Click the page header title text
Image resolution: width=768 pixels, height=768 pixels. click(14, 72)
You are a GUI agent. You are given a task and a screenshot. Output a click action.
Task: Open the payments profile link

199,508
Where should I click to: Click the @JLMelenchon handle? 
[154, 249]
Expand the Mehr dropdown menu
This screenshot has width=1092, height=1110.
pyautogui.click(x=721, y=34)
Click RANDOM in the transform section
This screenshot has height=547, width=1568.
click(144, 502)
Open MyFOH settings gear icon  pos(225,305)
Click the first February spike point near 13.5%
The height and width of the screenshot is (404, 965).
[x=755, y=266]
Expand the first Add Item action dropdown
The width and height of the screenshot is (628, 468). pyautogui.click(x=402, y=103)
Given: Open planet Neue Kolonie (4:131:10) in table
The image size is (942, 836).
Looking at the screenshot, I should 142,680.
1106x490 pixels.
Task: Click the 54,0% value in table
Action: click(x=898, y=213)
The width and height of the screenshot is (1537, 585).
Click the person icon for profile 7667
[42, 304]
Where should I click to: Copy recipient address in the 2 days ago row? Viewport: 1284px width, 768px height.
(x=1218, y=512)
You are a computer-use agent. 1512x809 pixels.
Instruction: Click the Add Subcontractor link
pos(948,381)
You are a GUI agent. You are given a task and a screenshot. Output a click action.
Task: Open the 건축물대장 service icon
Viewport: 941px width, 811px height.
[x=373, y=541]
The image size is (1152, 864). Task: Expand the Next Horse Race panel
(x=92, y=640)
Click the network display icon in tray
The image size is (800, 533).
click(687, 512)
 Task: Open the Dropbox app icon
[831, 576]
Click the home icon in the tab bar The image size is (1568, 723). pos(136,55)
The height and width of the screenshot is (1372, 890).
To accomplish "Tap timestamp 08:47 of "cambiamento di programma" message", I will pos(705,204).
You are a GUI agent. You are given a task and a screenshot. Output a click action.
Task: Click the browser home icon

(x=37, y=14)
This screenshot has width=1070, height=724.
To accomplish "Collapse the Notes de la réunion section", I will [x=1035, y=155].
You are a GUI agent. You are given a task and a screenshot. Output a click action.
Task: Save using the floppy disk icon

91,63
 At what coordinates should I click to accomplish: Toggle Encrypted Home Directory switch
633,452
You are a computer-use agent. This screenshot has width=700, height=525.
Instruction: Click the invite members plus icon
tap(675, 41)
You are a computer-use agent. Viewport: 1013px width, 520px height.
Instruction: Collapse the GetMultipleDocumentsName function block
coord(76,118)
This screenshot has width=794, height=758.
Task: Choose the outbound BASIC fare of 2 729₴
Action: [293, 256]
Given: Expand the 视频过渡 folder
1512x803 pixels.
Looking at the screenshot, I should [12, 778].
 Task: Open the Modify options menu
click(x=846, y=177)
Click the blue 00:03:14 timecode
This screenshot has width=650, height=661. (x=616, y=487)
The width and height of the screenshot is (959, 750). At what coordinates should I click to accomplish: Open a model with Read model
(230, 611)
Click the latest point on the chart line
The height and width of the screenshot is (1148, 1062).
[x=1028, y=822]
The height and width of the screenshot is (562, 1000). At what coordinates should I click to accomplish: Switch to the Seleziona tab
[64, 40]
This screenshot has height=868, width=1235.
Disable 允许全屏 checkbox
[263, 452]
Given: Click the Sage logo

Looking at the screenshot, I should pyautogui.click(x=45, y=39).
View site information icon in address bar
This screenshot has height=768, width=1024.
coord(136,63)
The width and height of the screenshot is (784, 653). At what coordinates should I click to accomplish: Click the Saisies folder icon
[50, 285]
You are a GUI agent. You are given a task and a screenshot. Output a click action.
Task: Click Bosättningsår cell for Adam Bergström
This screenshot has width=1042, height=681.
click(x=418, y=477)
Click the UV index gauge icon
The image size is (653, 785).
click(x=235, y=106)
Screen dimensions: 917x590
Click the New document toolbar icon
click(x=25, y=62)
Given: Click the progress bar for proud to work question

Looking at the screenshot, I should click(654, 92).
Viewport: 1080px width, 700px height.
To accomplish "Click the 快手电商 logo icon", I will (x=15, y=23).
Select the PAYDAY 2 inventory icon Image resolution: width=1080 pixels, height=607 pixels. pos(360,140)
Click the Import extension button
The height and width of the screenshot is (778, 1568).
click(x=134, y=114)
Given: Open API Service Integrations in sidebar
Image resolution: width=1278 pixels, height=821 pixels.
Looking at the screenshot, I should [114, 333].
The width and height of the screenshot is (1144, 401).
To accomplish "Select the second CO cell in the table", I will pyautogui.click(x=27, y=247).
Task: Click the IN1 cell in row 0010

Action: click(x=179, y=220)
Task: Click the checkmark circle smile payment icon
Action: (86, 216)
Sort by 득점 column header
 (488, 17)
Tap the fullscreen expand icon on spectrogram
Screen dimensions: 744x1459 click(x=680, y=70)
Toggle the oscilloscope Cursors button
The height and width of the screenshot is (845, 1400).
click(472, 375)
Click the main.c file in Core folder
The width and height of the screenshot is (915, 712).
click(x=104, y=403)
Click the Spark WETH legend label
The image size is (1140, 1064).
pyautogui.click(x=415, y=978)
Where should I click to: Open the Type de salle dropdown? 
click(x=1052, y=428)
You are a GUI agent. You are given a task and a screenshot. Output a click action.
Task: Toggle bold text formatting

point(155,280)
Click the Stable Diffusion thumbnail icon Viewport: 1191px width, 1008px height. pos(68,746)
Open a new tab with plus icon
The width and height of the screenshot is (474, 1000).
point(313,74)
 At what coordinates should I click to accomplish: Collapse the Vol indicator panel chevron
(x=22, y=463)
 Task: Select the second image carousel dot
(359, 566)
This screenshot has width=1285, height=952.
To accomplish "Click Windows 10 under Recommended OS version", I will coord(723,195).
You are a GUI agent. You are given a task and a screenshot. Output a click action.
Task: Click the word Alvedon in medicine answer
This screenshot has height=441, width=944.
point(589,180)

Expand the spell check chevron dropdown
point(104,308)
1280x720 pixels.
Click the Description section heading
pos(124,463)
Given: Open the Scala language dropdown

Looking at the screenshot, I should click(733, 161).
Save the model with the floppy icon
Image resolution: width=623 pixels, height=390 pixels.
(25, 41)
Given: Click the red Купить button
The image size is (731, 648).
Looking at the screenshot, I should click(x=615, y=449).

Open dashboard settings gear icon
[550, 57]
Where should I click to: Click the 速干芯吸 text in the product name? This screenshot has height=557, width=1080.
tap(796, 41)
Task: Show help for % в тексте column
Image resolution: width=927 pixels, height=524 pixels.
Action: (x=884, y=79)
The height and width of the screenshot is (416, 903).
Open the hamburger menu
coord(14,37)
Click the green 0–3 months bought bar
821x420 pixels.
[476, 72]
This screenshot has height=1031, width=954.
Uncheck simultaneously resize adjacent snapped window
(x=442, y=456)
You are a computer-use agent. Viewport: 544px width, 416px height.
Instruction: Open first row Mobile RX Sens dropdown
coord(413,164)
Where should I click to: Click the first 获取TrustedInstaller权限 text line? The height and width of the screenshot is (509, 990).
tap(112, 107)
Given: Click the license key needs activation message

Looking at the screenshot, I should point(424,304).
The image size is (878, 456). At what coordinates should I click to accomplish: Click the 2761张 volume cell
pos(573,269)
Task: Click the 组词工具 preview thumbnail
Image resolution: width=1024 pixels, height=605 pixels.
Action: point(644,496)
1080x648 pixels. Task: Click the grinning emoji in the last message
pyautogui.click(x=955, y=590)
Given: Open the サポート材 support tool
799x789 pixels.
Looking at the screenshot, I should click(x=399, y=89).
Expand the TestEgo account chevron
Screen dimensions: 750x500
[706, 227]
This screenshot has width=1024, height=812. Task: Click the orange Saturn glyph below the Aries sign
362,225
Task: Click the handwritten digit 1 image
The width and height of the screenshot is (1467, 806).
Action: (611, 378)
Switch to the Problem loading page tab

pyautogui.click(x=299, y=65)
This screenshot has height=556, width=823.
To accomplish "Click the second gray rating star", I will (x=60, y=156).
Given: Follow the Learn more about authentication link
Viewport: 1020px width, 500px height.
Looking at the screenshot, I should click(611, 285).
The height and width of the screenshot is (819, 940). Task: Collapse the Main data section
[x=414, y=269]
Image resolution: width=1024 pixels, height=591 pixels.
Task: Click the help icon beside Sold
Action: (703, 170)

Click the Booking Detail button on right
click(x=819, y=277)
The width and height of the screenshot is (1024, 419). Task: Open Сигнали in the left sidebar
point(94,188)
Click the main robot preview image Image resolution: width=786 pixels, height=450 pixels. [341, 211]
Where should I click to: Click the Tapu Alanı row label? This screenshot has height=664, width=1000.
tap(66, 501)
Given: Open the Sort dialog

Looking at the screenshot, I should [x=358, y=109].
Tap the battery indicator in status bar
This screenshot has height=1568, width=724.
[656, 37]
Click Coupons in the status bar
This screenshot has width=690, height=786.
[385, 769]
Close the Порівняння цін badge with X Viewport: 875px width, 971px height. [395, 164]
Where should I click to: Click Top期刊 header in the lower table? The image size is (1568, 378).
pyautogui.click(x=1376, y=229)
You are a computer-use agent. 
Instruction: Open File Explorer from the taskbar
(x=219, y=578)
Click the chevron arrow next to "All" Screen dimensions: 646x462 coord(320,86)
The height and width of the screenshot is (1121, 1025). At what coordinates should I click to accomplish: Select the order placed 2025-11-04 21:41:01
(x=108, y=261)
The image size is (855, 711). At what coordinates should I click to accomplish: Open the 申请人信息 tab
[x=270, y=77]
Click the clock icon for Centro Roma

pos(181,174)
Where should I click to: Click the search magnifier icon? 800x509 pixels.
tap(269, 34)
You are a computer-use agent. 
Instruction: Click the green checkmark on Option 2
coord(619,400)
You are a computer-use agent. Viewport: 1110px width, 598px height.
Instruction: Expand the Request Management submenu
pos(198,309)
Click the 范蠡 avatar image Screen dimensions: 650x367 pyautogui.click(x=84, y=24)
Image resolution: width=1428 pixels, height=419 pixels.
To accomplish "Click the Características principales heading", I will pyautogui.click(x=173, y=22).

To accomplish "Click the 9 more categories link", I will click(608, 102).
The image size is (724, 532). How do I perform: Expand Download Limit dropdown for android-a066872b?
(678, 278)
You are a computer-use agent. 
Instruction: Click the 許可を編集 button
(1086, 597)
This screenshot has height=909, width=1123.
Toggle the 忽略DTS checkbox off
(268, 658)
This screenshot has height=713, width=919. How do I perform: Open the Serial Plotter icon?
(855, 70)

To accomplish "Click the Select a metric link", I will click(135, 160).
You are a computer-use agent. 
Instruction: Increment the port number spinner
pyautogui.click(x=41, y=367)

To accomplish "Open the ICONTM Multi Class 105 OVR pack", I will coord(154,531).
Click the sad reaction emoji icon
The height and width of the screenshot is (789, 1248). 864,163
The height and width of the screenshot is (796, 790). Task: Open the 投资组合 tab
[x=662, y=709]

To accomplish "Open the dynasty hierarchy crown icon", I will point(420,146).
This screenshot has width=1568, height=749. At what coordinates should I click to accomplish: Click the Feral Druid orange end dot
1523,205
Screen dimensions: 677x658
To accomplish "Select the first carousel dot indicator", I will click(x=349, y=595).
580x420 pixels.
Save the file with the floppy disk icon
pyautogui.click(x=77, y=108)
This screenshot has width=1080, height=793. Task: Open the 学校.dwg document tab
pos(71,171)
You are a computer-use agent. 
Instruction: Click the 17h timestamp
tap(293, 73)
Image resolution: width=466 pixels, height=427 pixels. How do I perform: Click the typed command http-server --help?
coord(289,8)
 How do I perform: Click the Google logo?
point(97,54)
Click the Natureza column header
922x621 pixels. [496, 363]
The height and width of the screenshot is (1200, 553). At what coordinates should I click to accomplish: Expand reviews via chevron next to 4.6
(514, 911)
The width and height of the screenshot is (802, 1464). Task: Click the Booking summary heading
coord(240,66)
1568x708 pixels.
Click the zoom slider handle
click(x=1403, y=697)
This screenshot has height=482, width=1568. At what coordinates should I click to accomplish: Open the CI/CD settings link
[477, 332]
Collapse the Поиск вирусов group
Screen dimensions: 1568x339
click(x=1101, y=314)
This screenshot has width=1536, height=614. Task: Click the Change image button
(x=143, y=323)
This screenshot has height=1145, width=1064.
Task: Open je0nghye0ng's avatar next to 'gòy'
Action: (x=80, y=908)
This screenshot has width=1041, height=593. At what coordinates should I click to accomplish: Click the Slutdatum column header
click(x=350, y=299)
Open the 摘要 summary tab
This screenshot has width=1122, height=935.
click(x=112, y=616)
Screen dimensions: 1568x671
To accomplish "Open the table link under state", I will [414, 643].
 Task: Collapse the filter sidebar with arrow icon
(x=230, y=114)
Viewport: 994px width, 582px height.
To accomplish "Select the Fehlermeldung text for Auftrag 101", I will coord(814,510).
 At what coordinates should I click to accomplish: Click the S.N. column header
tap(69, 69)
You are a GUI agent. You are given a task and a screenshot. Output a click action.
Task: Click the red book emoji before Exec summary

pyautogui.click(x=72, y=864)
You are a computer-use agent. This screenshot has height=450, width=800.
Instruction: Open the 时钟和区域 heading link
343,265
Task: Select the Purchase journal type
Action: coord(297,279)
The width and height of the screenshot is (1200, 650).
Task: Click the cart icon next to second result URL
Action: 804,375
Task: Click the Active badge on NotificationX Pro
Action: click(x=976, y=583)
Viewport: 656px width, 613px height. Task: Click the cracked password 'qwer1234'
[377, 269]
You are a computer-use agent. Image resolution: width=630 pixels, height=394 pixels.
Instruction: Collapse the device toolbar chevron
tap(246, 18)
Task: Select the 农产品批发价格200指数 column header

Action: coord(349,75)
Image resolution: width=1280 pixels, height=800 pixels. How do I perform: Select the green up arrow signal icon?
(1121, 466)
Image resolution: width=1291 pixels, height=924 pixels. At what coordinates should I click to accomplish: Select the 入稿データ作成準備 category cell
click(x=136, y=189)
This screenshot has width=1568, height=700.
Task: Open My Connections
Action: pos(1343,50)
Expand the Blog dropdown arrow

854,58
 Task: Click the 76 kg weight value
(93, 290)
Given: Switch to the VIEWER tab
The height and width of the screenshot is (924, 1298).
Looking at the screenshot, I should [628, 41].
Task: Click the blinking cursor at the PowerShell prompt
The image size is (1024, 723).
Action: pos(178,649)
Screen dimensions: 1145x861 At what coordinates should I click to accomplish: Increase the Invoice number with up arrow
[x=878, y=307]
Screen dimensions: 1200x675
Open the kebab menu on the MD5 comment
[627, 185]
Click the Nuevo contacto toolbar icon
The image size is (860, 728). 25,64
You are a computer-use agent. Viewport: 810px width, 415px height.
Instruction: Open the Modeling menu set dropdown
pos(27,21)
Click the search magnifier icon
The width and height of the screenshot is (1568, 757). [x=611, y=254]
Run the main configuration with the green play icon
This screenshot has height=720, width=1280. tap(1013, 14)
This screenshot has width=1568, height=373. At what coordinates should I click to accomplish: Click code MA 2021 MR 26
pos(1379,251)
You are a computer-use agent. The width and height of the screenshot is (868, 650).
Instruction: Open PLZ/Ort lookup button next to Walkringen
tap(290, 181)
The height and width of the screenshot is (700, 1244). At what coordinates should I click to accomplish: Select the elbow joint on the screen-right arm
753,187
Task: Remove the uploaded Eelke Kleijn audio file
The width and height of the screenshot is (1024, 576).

**Task statement:** Above this task is a listing. Restate, word for word and with nothing added, the lines from the one with "Given: Open the Scala language dropdown" through the one with "This screenshot has height=556, width=823.".

**Exercise response:**
Given: Open the Scala language dropdown

Looking at the screenshot, I should click(733, 161).
Save the model with the floppy icon
Image resolution: width=623 pixels, height=390 pixels.
(25, 41)
Given: Click the red Купить button
The image size is (731, 648).
Looking at the screenshot, I should click(x=615, y=449).

Open dashboard settings gear icon
[550, 57]
Where should I click to: Click the 速干芯吸 text in the product name? This screenshot has height=557, width=1080.
tap(796, 41)
Task: Show help for % в тексте column
Image resolution: width=927 pixels, height=524 pixels.
Action: (x=884, y=79)
The height and width of the screenshot is (416, 903).
Open the hamburger menu
coord(14,37)
Click the green 0–3 months bought bar
821x420 pixels.
[476, 72]
This screenshot has height=1031, width=954.
Uncheck simultaneously resize adjacent snapped window
(x=442, y=456)
You are a computer-use agent. Viewport: 544px width, 416px height.
Instruction: Open first row Mobile RX Sens dropdown
coord(413,164)
Where should I click to: Click the first 获取TrustedInstaller权限 text line? The height and width of the screenshot is (509, 990).
tap(112, 107)
Given: Click the license key needs activation message

Looking at the screenshot, I should point(424,304).
The image size is (878, 456). At what coordinates should I click to accomplish: Click the 2761张 volume cell
pos(573,269)
Task: Click the 组词工具 preview thumbnail
Image resolution: width=1024 pixels, height=605 pixels.
Action: point(644,496)
1080x648 pixels. Task: Click the grinning emoji in the last message
pyautogui.click(x=955, y=590)
Given: Open the サポート材 support tool
799x789 pixels.
Looking at the screenshot, I should click(x=399, y=89).
Expand the TestEgo account chevron
Screen dimensions: 750x500
[706, 227]
This screenshot has width=1024, height=812. Task: Click the orange Saturn glyph below the Aries sign
362,225
Task: Click the handwritten digit 1 image
The width and height of the screenshot is (1467, 806).
Action: (611, 378)
Switch to the Problem loading page tab

pyautogui.click(x=299, y=65)
This screenshot has height=556, width=823.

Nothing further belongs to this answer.